>> The advantages of this is that you can call write_async_begin say, 10 times
>> in a row, then starting draining the acks using write_async, this minimizes
>> network latency (aka sitting on a select() call) and does a better job
>> maxing out available bandwidth.
>
> Advantage compared to the original naive implemention yes, but not to the
> current SFTP upload code, right?
I have not benchmarked the current code, but I would assume it's similar.
>> The disadvantage is it's more leg-work for the implementor because you have
>> to track the offsets and drain replies manually.
>
> I actually only see disadvantages with this quirky API as I believe we can
> reach the same model of sending without forcing this onto our users.
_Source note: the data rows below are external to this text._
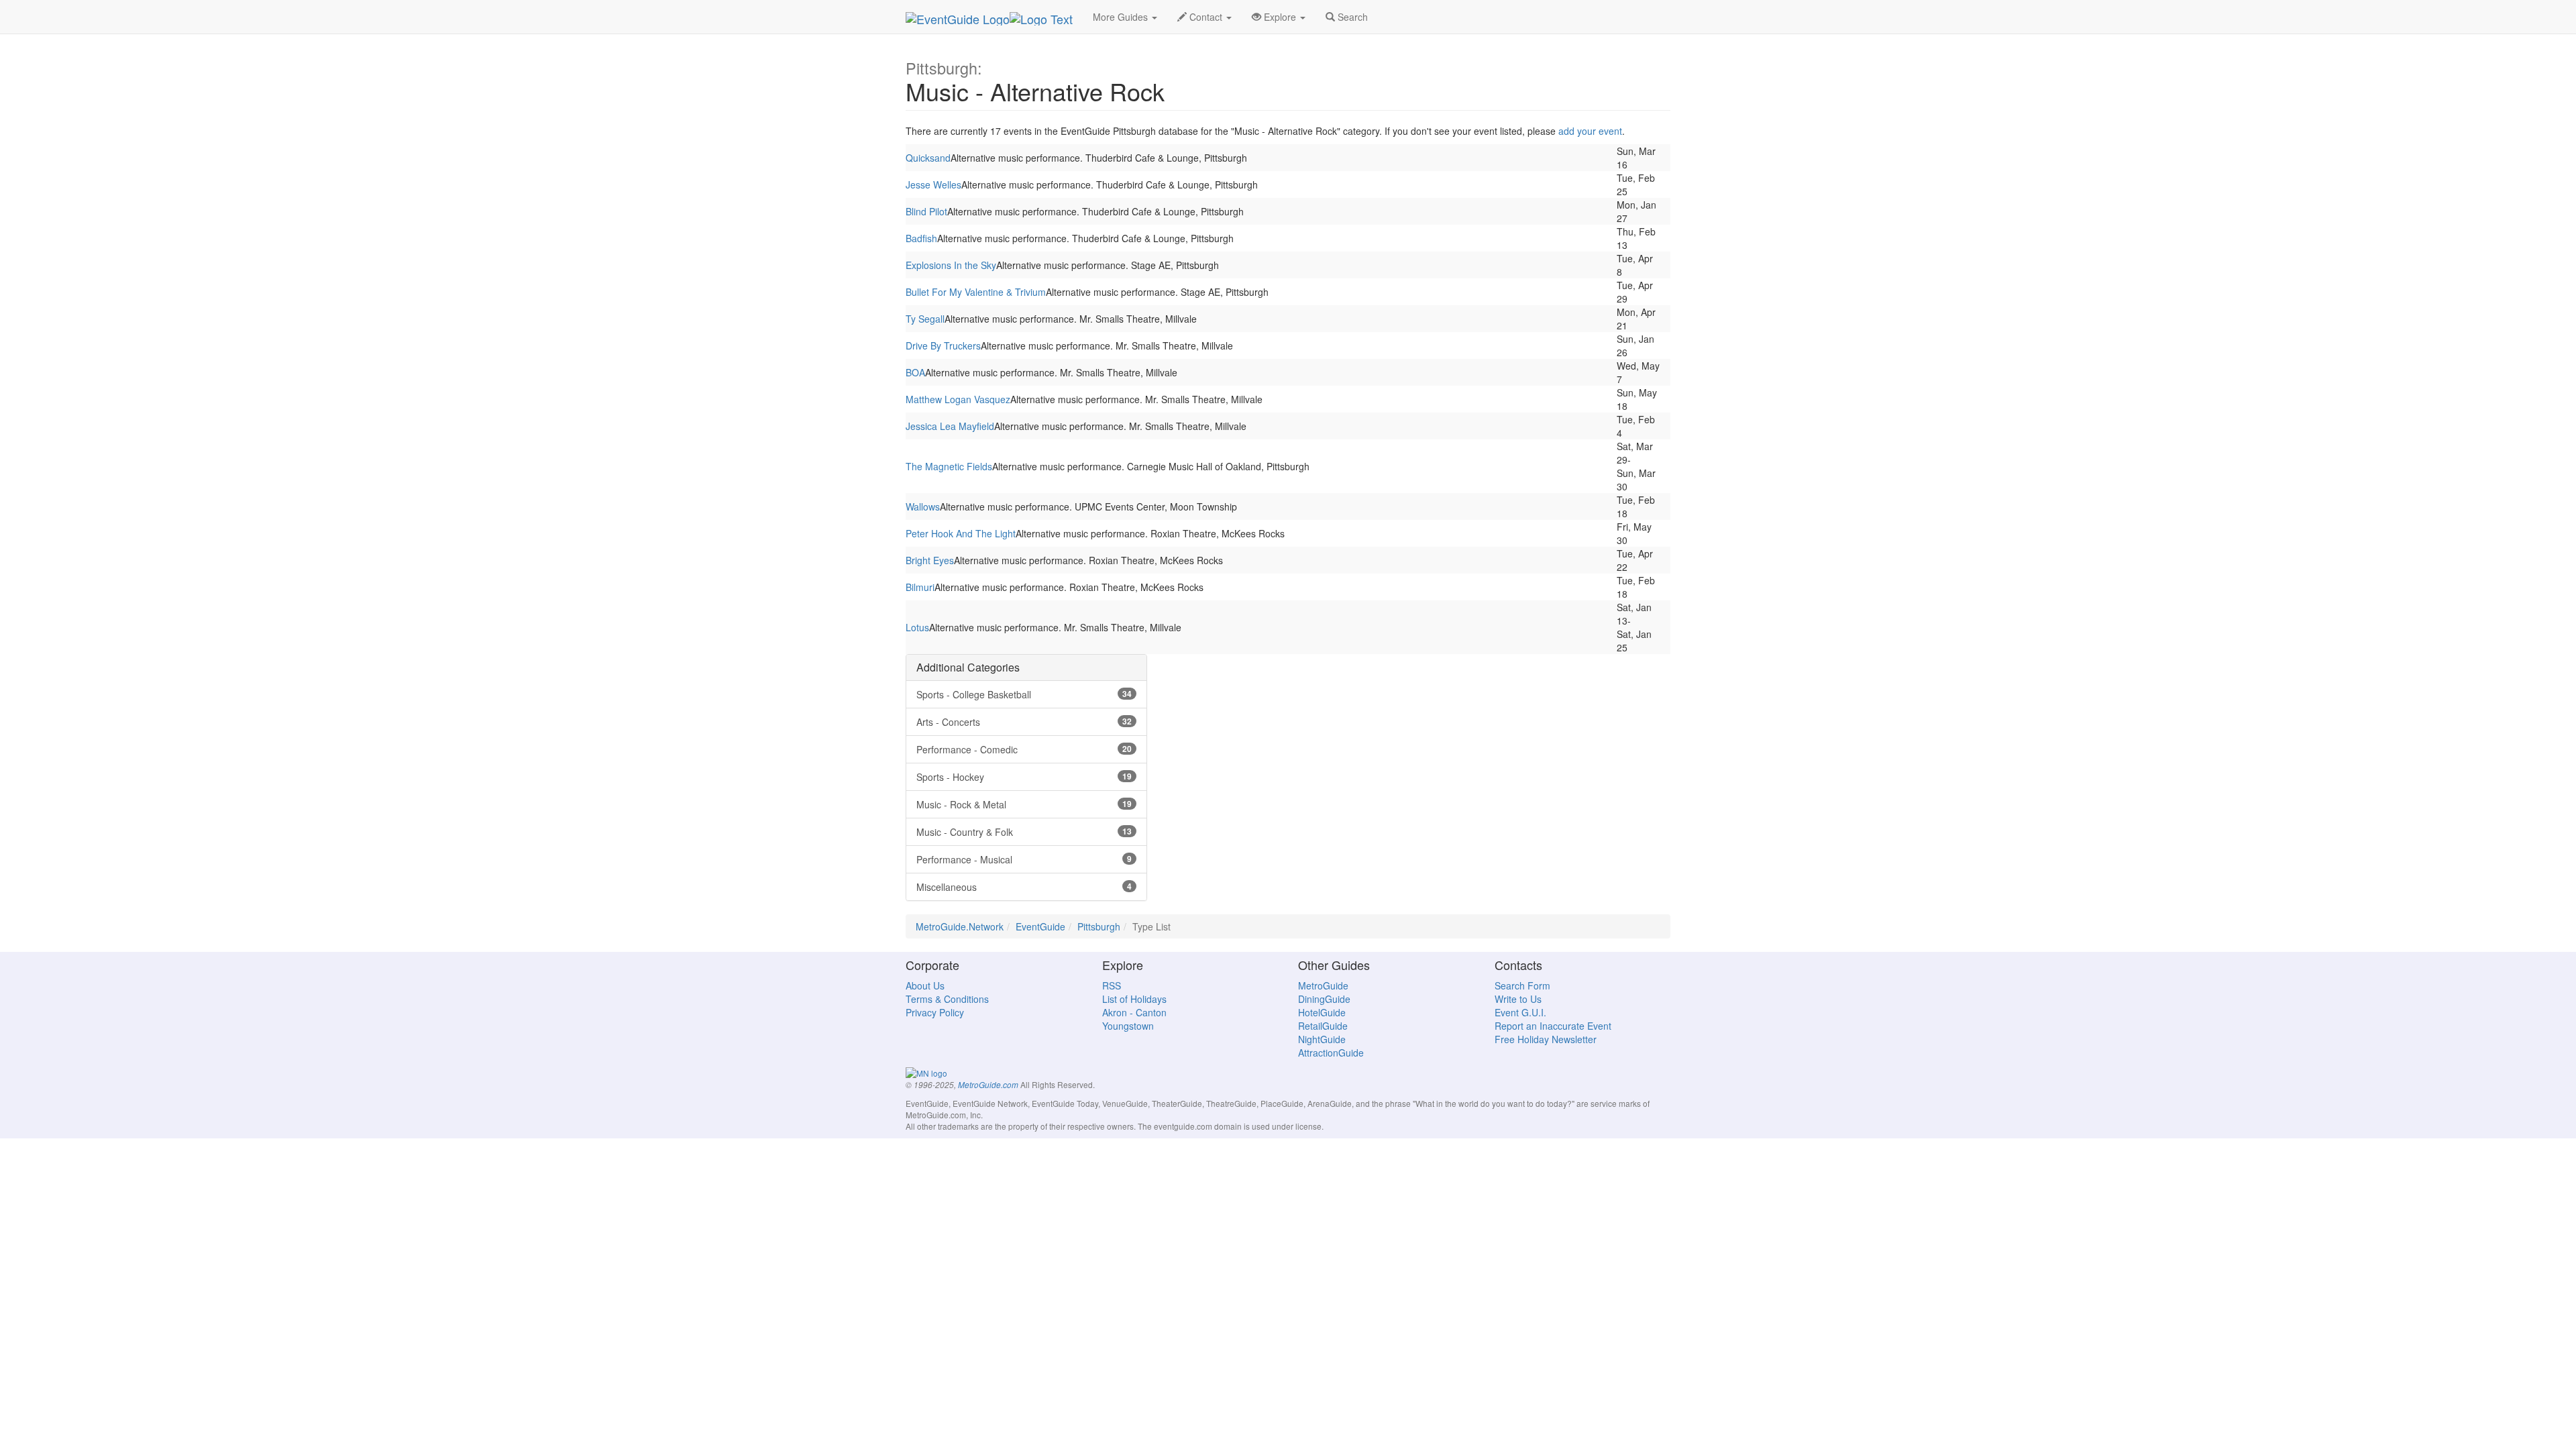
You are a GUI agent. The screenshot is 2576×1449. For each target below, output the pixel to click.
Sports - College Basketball (1024, 694)
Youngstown (1128, 1025)
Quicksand (928, 157)
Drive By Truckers (943, 345)
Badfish (921, 238)
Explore (1280, 16)
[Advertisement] (1288, 748)
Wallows (923, 506)
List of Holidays (1134, 999)
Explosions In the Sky (951, 265)
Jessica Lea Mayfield (950, 426)
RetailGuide (1323, 1025)
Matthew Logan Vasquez (958, 399)
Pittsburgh (1098, 926)
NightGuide (1322, 1039)
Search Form (1522, 985)
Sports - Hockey (1024, 777)
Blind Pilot (926, 211)
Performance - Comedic (1024, 749)
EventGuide (1040, 926)
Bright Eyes (930, 560)
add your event (1590, 131)
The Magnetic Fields (949, 466)
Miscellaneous (1024, 887)
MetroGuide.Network (960, 926)
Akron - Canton (1134, 1012)
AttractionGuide (1331, 1052)
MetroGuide (1323, 985)
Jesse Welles (933, 184)
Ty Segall (925, 318)
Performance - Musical (1024, 859)
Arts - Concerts (1024, 722)
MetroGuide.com (988, 1084)
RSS (1111, 985)
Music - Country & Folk (1024, 832)
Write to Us (1518, 999)
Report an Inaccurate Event (1553, 1025)
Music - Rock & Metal (1024, 804)
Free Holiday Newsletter (1546, 1039)
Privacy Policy (935, 1012)
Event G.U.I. (1520, 1012)
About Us (925, 985)
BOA (915, 372)
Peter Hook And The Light (961, 533)
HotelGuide (1322, 1012)
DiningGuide (1324, 999)
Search (1351, 16)
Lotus (917, 627)
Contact (1206, 16)
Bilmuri (920, 587)
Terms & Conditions (947, 999)
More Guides (1121, 16)
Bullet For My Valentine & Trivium (976, 292)
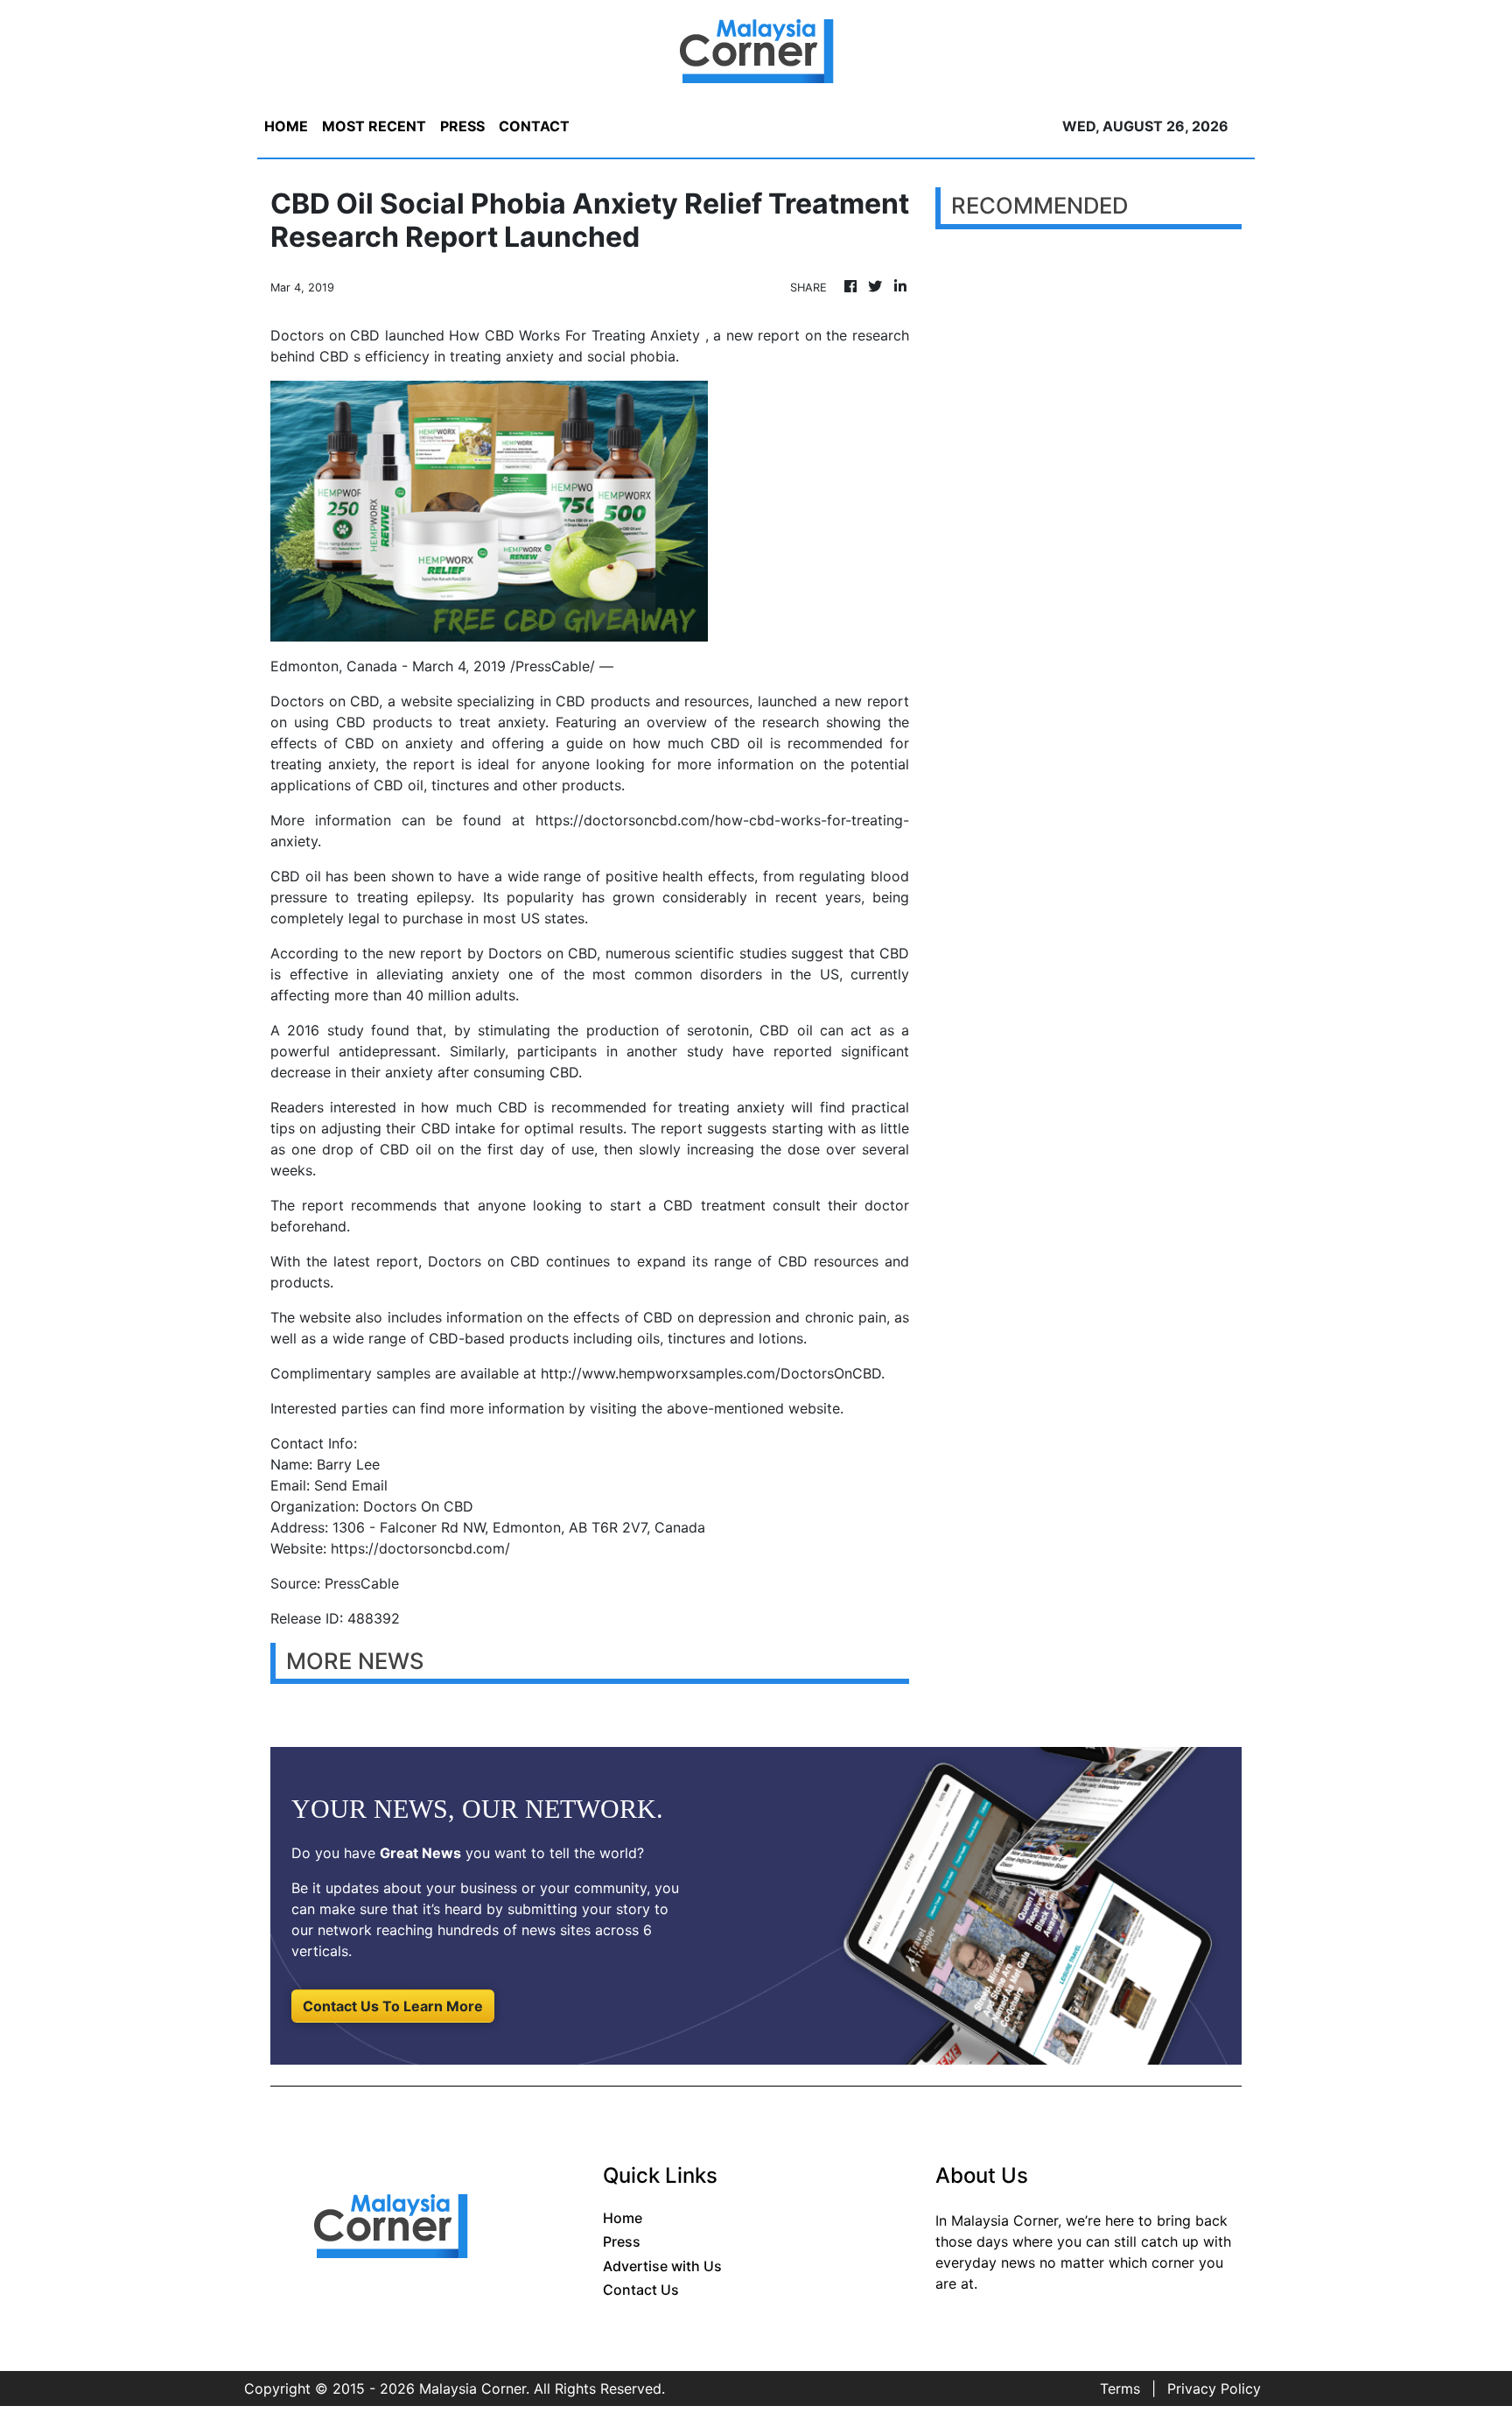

The main reason I wrote it like this was to be able to merge with new releases
without modifying the current API/code.
>> Thinking out loud, it might be worth adding a convenance API that takes a
>> file path and does all this 'behind-the-scences' like the openssh
>> do_upload/do_download methods do.
>
> Why? What is so bad with my current approach? It certainly maintains a very
> simple and familiar API to users (not to mention unmodified) and yet it
> should be possible to reach at least roughly the same throughput.
Your approach is good, I would have used it if I had known about it before I
wrote my own API. :) But I still think a new API that does *all* the legwork
of uploading/downloading a file would be useful. It seems like the logical
next step if end users don't have to do anything but pass in a file path.